━━━━━ The data ━━━━━

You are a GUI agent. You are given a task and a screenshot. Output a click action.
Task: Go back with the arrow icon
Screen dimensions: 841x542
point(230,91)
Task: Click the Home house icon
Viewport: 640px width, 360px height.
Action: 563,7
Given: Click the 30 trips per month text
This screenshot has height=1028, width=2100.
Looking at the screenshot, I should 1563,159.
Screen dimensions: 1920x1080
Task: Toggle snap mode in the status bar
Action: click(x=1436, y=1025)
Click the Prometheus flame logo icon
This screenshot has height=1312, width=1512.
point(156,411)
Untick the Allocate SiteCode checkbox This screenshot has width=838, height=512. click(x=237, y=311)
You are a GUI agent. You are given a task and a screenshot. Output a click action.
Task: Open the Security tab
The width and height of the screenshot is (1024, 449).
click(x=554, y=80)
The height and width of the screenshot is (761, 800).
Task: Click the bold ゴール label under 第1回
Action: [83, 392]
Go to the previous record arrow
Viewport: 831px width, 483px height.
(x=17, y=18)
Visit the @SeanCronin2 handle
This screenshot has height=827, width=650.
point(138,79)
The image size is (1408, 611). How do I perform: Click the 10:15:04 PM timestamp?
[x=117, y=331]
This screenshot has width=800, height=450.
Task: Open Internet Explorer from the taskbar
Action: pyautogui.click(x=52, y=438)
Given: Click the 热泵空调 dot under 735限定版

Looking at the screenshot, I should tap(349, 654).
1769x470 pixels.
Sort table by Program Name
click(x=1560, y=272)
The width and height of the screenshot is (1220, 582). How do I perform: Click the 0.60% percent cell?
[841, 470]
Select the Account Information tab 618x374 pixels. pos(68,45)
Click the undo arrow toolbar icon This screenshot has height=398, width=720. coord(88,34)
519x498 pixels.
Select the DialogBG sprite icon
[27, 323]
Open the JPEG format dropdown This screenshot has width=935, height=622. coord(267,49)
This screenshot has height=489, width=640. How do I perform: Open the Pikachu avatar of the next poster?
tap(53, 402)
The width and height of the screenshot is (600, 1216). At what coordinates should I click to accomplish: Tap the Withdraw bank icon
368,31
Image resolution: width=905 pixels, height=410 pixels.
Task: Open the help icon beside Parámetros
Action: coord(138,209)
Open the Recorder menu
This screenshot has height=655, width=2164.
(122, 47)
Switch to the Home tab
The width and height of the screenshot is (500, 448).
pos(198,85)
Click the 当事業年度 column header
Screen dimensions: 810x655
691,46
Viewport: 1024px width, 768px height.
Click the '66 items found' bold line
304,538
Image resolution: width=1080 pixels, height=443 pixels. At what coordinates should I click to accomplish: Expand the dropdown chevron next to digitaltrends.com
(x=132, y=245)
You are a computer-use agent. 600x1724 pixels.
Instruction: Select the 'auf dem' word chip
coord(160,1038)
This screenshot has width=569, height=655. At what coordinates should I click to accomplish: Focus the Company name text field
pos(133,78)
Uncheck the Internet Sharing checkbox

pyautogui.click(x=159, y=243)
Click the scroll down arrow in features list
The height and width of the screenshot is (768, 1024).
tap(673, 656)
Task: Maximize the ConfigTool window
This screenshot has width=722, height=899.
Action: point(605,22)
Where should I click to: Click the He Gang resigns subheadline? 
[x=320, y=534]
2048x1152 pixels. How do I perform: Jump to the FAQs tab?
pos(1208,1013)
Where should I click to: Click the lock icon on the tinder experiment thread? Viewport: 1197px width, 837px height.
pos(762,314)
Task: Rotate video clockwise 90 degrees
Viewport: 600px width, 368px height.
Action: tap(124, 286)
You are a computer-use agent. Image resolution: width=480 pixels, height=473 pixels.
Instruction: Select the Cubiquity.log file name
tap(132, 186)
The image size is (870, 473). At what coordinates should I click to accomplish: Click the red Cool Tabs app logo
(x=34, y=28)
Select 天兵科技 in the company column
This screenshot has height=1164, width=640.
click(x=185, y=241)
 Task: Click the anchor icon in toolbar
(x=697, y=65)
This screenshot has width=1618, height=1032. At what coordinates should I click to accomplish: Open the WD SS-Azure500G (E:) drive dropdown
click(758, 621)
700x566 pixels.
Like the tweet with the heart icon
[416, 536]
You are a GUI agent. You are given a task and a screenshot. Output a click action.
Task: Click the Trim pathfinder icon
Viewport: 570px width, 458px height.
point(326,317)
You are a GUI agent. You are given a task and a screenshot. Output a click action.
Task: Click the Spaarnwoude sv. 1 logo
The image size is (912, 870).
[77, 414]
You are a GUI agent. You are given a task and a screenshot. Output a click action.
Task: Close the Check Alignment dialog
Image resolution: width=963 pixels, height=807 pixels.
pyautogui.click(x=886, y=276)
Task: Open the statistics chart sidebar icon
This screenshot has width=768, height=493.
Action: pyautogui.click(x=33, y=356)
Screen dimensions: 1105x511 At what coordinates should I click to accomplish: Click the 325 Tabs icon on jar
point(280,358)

━━━━━

Set the lines down exactly, from the first line of the records to the line where "Given: Click the 30 trips per month text" appears, with both ends kept.

Written answer:
You are a GUI agent. You are given a task and a screenshot. Output a click action.
Task: Go back with the arrow icon
Screen dimensions: 841x542
point(230,91)
Task: Click the Home house icon
Viewport: 640px width, 360px height.
Action: 563,7
Given: Click the 30 trips per month text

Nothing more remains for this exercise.